Those working in the crypto industry today are much more likely to receive job compensation in the form of equity than crypto tokens, unlike only a few years ago.
According to survey results published by Variant and Union Square Ventures on Dec. 21, new crypto industry hires were three times more likely to receive equity than tokens in 2023, unlike in the past, when crypto companies tended to compensate employees with tokens instead of equity.
The report states that between 2013 and 2018 none of the Web3 firms were offering equity compensation, while token-based compensations were a norm. Before 2023, less than 40% of surveyed employees received equity, while about 50% received tokens.
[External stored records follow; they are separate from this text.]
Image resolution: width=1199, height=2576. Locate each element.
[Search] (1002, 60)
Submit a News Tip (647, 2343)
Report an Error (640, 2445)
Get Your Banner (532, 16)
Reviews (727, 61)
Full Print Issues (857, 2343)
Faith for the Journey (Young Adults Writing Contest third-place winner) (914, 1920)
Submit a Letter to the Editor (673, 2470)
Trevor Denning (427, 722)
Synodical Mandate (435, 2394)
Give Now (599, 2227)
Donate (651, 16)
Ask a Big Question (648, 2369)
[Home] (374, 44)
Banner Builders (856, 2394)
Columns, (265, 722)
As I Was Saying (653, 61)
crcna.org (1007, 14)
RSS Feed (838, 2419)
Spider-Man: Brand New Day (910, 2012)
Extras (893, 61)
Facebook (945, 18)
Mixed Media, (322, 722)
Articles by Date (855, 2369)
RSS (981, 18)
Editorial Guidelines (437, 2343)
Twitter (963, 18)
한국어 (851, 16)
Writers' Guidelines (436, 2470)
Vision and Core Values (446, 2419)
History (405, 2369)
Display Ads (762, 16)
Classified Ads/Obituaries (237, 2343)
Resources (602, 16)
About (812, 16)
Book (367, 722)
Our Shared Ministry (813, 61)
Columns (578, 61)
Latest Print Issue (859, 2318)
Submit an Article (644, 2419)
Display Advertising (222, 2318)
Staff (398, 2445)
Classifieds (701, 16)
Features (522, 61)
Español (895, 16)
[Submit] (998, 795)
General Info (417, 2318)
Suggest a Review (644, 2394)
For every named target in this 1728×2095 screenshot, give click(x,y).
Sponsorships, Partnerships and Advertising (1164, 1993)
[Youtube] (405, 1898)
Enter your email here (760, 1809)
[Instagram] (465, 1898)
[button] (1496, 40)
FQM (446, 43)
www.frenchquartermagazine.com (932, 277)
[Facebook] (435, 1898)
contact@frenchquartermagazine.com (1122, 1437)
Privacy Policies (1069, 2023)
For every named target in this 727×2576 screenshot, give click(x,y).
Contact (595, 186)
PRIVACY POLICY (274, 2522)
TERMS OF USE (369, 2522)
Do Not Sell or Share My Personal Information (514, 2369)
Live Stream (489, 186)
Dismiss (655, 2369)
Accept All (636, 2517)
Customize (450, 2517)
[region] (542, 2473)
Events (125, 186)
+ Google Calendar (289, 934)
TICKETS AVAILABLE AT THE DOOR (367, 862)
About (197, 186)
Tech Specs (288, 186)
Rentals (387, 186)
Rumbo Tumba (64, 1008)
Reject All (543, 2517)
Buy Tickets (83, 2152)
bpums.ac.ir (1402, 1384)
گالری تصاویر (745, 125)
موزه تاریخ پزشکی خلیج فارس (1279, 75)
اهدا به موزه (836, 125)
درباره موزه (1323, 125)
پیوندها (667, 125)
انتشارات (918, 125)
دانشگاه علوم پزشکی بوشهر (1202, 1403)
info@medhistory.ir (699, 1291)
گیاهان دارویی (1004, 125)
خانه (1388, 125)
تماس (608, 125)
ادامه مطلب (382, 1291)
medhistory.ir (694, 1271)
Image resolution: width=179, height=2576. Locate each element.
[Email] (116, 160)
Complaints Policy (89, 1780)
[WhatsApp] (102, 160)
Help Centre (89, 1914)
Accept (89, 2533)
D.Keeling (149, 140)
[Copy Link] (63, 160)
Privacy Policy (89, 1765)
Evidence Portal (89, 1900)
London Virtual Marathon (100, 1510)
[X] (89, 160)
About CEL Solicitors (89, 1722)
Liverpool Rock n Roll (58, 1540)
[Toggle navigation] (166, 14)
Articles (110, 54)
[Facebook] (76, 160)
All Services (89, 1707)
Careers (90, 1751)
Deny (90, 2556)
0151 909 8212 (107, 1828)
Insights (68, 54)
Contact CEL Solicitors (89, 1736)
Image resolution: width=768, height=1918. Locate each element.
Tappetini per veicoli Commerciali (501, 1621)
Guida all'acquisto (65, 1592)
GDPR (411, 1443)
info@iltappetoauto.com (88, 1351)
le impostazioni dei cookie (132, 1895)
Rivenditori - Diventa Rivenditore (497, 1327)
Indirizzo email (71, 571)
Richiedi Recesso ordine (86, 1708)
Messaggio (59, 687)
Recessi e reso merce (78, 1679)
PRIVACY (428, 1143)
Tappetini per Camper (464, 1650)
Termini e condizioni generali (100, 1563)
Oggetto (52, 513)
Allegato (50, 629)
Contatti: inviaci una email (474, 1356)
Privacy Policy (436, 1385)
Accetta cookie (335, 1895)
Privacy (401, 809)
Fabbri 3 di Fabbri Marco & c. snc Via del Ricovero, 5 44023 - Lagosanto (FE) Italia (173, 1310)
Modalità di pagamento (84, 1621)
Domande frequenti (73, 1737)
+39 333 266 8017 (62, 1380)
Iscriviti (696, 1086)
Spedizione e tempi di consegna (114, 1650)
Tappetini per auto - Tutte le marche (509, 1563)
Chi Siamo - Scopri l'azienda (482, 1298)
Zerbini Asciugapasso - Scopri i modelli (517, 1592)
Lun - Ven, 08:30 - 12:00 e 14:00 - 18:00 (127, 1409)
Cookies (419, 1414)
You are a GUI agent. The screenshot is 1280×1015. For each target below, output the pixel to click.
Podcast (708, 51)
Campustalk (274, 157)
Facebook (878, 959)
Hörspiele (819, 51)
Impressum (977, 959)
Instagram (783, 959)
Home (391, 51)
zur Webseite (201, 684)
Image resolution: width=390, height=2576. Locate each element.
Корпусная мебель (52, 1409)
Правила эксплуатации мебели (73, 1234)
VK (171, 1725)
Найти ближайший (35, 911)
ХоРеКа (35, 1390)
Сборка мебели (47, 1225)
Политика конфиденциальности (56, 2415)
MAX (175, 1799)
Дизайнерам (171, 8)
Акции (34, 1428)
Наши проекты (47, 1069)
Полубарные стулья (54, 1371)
However, this year, the trend reversed.
As of now, startups are experimenting with new incentive mechanisms, with new hires three times more likely to receive equity than tokens.
The survey also revealed other talent-hiring trends within the crypto space.
Approximately 50% of survey respondents claim they compete for new hires almost entirely with other crypto startups, while 25% compete primarily with web2 companies. Other 25% recruit equally from both types of businesses.
In addition, the survey suggests that during a bear market recruiting in Web3 may be more accessible than attracting newcomers to the crypto industry.
As for the composition of crypto teams, almost half of the headcount across web3 companies surveyed are engineers who specialize in smart contracts, solidity, protocol, web3, ZK, or cryptography. Web3 engineers are paid 23%-27% more than their counterparts in the general market.
Those who want to develop a meaningful and prosperous career in Web3 and earn decent compensation in either crypto or fiat should also consider blockchain development training and becoming a blockchain developer. Due to rising demand and the transition to Web3 technology, blockchain developers are currently among the highest-paid professionals globally.